**Set task:** Recast every line of the data below as a Markdown table with two columns, n for the row number and Line for the text of that line, leaving out any blank lines.

Entries on finding words and elements:

▽

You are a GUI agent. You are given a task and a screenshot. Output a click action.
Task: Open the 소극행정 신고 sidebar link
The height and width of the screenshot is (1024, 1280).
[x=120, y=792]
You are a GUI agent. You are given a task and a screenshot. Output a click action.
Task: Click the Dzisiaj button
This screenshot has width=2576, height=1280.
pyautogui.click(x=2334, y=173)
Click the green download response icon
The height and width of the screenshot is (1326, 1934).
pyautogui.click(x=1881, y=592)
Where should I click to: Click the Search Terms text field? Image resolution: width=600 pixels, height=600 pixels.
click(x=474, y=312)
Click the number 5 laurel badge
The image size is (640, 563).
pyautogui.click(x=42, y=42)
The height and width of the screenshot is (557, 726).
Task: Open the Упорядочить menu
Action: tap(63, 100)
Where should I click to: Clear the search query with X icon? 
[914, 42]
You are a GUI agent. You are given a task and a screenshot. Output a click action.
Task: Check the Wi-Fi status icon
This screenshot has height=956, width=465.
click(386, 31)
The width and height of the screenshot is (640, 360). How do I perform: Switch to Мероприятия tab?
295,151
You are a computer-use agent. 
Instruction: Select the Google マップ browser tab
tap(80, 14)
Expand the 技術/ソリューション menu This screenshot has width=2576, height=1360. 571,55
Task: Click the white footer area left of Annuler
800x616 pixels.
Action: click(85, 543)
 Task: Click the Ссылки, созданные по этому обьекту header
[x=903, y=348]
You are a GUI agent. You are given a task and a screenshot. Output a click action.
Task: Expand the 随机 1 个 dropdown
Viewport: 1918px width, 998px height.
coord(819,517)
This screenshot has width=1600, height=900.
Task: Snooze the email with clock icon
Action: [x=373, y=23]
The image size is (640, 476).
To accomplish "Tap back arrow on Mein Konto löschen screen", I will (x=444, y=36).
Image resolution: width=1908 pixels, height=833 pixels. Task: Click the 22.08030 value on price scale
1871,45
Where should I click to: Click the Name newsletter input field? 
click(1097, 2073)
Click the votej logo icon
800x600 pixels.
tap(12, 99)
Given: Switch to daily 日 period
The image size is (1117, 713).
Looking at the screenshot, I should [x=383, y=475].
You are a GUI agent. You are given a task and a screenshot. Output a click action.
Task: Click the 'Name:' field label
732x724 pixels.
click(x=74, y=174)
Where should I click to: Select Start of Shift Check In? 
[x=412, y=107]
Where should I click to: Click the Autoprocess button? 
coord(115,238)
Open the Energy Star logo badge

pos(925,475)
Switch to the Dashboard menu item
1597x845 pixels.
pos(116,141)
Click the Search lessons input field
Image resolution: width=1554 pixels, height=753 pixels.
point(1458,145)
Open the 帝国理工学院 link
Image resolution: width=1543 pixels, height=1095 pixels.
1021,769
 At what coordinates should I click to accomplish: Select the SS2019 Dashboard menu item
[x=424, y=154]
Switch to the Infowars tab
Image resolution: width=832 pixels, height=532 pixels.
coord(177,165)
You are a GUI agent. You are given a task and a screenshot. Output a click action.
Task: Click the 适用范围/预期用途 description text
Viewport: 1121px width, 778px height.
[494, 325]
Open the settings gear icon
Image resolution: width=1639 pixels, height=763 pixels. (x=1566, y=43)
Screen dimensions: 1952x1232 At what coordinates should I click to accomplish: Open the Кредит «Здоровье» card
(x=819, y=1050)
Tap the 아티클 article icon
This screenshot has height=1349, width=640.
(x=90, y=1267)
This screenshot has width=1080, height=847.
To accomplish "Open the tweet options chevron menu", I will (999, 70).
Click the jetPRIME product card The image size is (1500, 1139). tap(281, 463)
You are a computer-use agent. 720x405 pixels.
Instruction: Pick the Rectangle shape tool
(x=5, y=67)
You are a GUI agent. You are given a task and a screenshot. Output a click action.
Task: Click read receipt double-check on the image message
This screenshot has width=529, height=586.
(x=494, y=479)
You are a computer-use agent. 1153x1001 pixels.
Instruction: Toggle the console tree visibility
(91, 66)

△

**Full answer:**
| n | Line |
|---|---|
| 1 | You are a GUI agent. You are given a task and a screenshot. Output a click action. |
| 2 | Task: Open the 소극행정 신고 sidebar link |
| 3 | The height and width of the screenshot is (1024, 1280). |
| 4 | [x=120, y=792] |
| 5 | You are a GUI agent. You are given a task and a screenshot. Output a click action. |
| 6 | Task: Click the Dzisiaj button |
| 7 | This screenshot has width=2576, height=1280. |
| 8 | pyautogui.click(x=2334, y=173) |
| 9 | Click the green download response icon |
| 10 | The height and width of the screenshot is (1326, 1934). |
| 11 | pyautogui.click(x=1881, y=592) |
| 12 | Where should I click to: Click the Search Terms text field? Image resolution: width=600 pixels, height=600 pixels. |
| 13 | click(x=474, y=312) |
| 14 | Click the number 5 laurel badge |
| 15 | The image size is (640, 563). |
| 16 | pyautogui.click(x=42, y=42) |
| 17 | The height and width of the screenshot is (557, 726). |
| 18 | Task: Open the Упорядочить menu |
| 19 | Action: tap(63, 100) |
| 20 | Where should I click to: Clear the search query with X icon?  |
| 21 | [914, 42] |
| 22 | You are a GUI agent. You are given a task and a screenshot. Output a click action. |
| 23 | Task: Check the Wi-Fi status icon |
| 24 | This screenshot has height=956, width=465. |
| 25 | click(386, 31) |
| 26 | The width and height of the screenshot is (640, 360). How do I perform: Switch to Мероприятия tab? |
| 27 | 295,151 |
| 28 | You are a computer-use agent.  |
| 29 | Instruction: Select the Google マップ browser tab |
| 30 | tap(80, 14) |
| 31 | Expand the 技術/ソリューション menu This screenshot has width=2576, height=1360. 571,55 |
| 32 | Task: Click the white footer area left of Annuler |
| 33 | 800x616 pixels. |
| 34 | Action: click(85, 543) |
| 35 |  Task: Click the Ссылки, созданные по этому обьекту header |
| 36 | [x=903, y=348] |
| 37 | You are a GUI agent. You are given a task and a screenshot. Output a click action. |
| 38 | Task: Expand the 随机 1 个 dropdown |
| 39 | Viewport: 1918px width, 998px height. |
| 40 | coord(819,517) |
| 41 | This screenshot has width=1600, height=900. |
| 42 | Task: Snooze the email with clock icon |
| 43 | Action: [x=373, y=23] |
| 44 | The image size is (640, 476). |
| 45 | To accomplish "Tap back arrow on Mein Konto löschen screen", I will (x=444, y=36). |
| 46 | Image resolution: width=1908 pixels, height=833 pixels. Task: Click the 22.08030 value on price scale |
| 47 | 1871,45 |
| 48 | Where should I click to: Click the Name newsletter input field?  |
| 49 | click(1097, 2073) |
| 50 | Click the votej logo icon |
| 51 | 800x600 pixels. |
| 52 | tap(12, 99) |
| 53 | Given: Switch to daily 日 period |
| 54 | The image size is (1117, 713). |
| 55 | Looking at the screenshot, I should [x=383, y=475]. |
| 56 | You are a GUI agent. You are given a task and a screenshot. Output a click action. |
| 57 | Task: Click the 'Name:' field label |
| 58 | 732x724 pixels. |
| 59 | click(x=74, y=174) |
| 60 | Where should I click to: Select Start of Shift Check In?  |
| 61 | [x=412, y=107] |
| 62 | Where should I click to: Click the Autoprocess button?  |
| 63 | coord(115,238) |
| 64 | Open the Energy Star logo badge |
| 65 | pos(925,475) |
| 66 | Switch to the Dashboard menu item |
| 67 | 1597x845 pixels. |
| 68 | pos(116,141) |
| 69 | Click the Search lessons input field |
| 70 | Image resolution: width=1554 pixels, height=753 pixels. |
| 71 | point(1458,145) |
| 72 | Open the 帝国理工学院 link |
| 73 | Image resolution: width=1543 pixels, height=1095 pixels. |
| 74 | 1021,769 |
| 75 |  At what coordinates should I click to accomplish: Select the SS2019 Dashboard menu item |
| 76 | [x=424, y=154] |
| 77 | Switch to the Infowars tab |
| 78 | Image resolution: width=832 pixels, height=532 pixels. |
| 79 | coord(177,165) |
| 80 | You are a GUI agent. You are given a task and a screenshot. Output a click action. |
| 81 | Task: Click the 适用范围/预期用途 description text |
| 82 | Viewport: 1121px width, 778px height. |
| 83 | [494, 325] |
| 84 | Open the settings gear icon |
| 85 | Image resolution: width=1639 pixels, height=763 pixels. (x=1566, y=43) |
| 86 | Screen dimensions: 1952x1232 At what coordinates should I click to accomplish: Open the Кредит «Здоровье» card |
| 87 | (x=819, y=1050) |
| 88 | Tap the 아티클 article icon |
| 89 | This screenshot has height=1349, width=640. |
| 90 | (x=90, y=1267) |
| 91 | This screenshot has width=1080, height=847. |
| 92 | To accomplish "Open the tweet options chevron menu", I will (999, 70). |
| 93 | Click the jetPRIME product card The image size is (1500, 1139). tap(281, 463) |
| 94 | You are a computer-use agent. 720x405 pixels. |
| 95 | Instruction: Pick the Rectangle shape tool |
| 96 | (x=5, y=67) |
| 97 | You are a GUI agent. You are given a task and a screenshot. Output a click action. |
| 98 | Task: Click read receipt double-check on the image message |
| 99 | This screenshot has width=529, height=586. |
| 100 | (x=494, y=479) |
| 101 | You are a computer-use agent. 1153x1001 pixels. |
| 102 | Instruction: Toggle the console tree visibility |
| 103 | (91, 66) |